References: https://otexts.com/fpp3/accuracy.html

Use case

No response

marcozanotti commented 4 days ago

It should be something like this:

def msse(
    df: DFType,
    models: List[str],
    seasonality: int,
    train_df: DFType,
    id_col: str = "unique_id",
    target_col: str = "y",
) -> DFType:
    """Mean Squared Scaled Error (MSSE)

    MSSE measures the relative prediction
    accuracy of a forecasting method by comparinng the mean squared errors
    of the prediction and the observed value against the mean
    squared errors of the seasonal naive model.

    Parameters
    ----------
    df : pandas or polars DataFrame
        Input dataframe with id, actuals and predictions.
    models : list of str
        Columns that identify the models predictions.
    seasonality : int
        Main frequency of the time series;
        Hourly 24, Daily 7, Weekly 52, Monthly 12, Quarterly 4, Yearly 1.
    train_df : pandas or polars DataFrame
        Training dataframe with id and actual values. Must be sorted by time.
    id_col : str (default='unique_id')
        Column that identifies each serie.
    target_col : str (default='y')
        Column that contains the target.

    Returns
    -------
    pandas or polars Dataframe
        dataframe with one row per id and one column per model.

    References
    ----------
    [1] https://robjhyndman.com/papers/mase.pdf
    """
    mean_sq_err = mse(df, models, id_col, target_col)
    if isinstance(train_df, pd.DataFrame):
        mean_sq_err = mean_sq_err.set_index(id_col)
        # assume train_df is sorted
        lagged = train_df.groupby(id_col, observed=True)[target_col].shift(seasonality)
        scale = train_df[target_col].sub(lagged).pow(2)
        scale = scale.groupby(train_df[id_col], observed=True).mean()
        res = mean_sq_err.div(_zero_to_nan(scale), axis=0).fillna(0)
        res.index.name = id_col
        res = res.reset_index()
    else:
        # assume train_df is sorted
        lagged = pl.col(target_col).shift(seasonality).over(id_col)
        scale_expr = pl.col(target_col).sub(lagged).pow(2).alias("scale")
        scale = train_df.select([id_col, scale_expr])
        scale = ufp.group_by(scale, id_col).mean()
        scale = scale.with_columns(_zero_to_nan(pl.col("scale")))

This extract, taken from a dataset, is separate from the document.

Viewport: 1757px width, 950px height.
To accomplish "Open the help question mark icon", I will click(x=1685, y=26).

        def gen_expr(model):
            return pl.col(model).truediv(pl.col("scale")).fill_nan(0).alias(model)

        full_df = mean_sq_err.join(scale, on=id_col, how="left")
        res = _pl_agg_expr(full_df, models, id_col, gen_expr)
    return res

and the RMSSE should just be the square root of the MSSE.

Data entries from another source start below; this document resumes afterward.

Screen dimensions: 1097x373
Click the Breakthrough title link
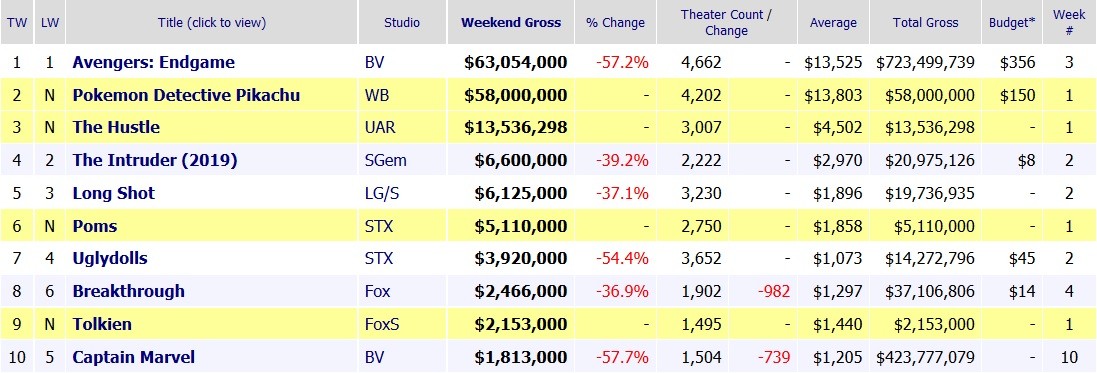coord(129,291)
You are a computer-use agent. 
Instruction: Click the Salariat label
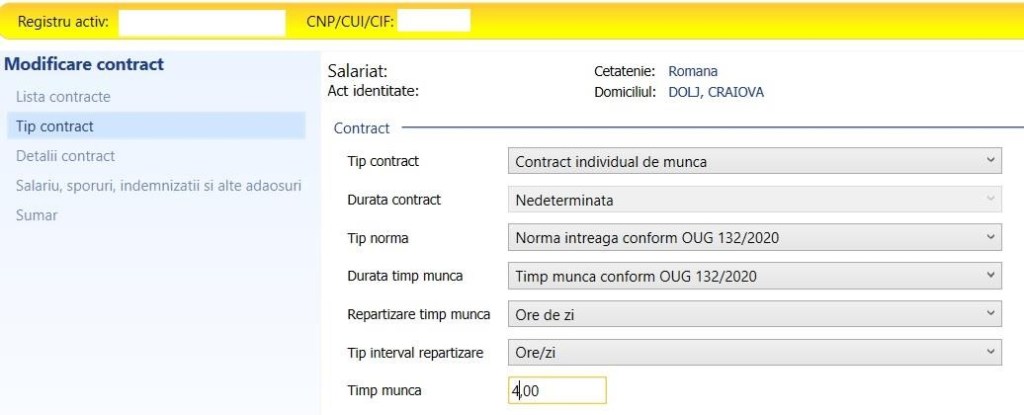[357, 71]
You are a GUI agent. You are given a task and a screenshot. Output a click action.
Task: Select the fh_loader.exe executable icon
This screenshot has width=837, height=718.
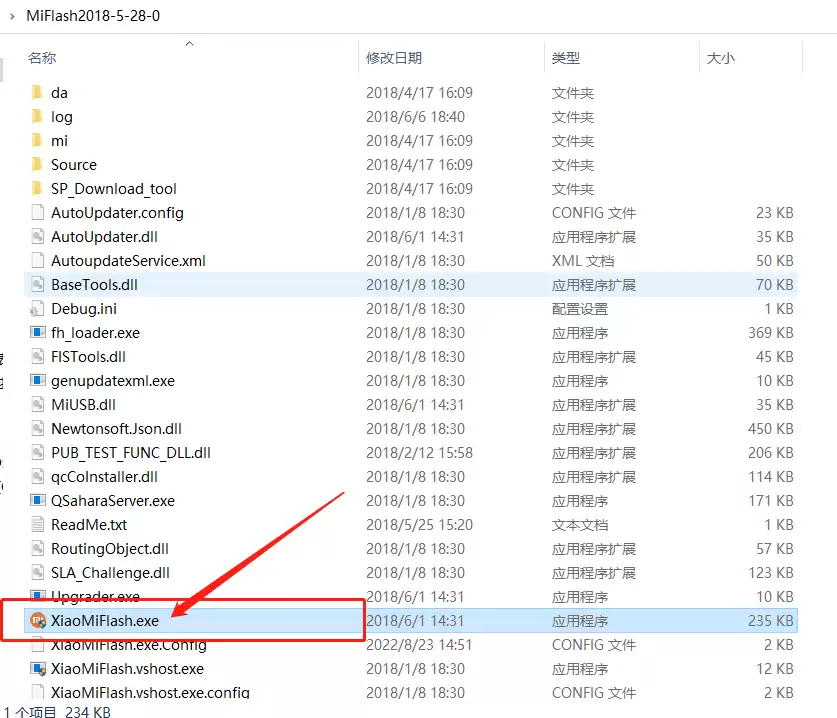coord(39,332)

jmoralez commented 2 days ago

Would you like to contribute that @marcozanotti?

marcozanotti commented 2 days ago

I really would like but unfortunately, I am not an expert on Python.

jmoralez commented 2 days ago

That function looks good, if you want to you can open a PR and we can help you there. If not, it's ok, we'll work on this soon.

marcozanotti commented 2 days ago

Ok I'll try to do that! Thanks

marcozanotti commented 7 hours ago

@jmoralez I've done the PR adding both MSSE and RMSSE.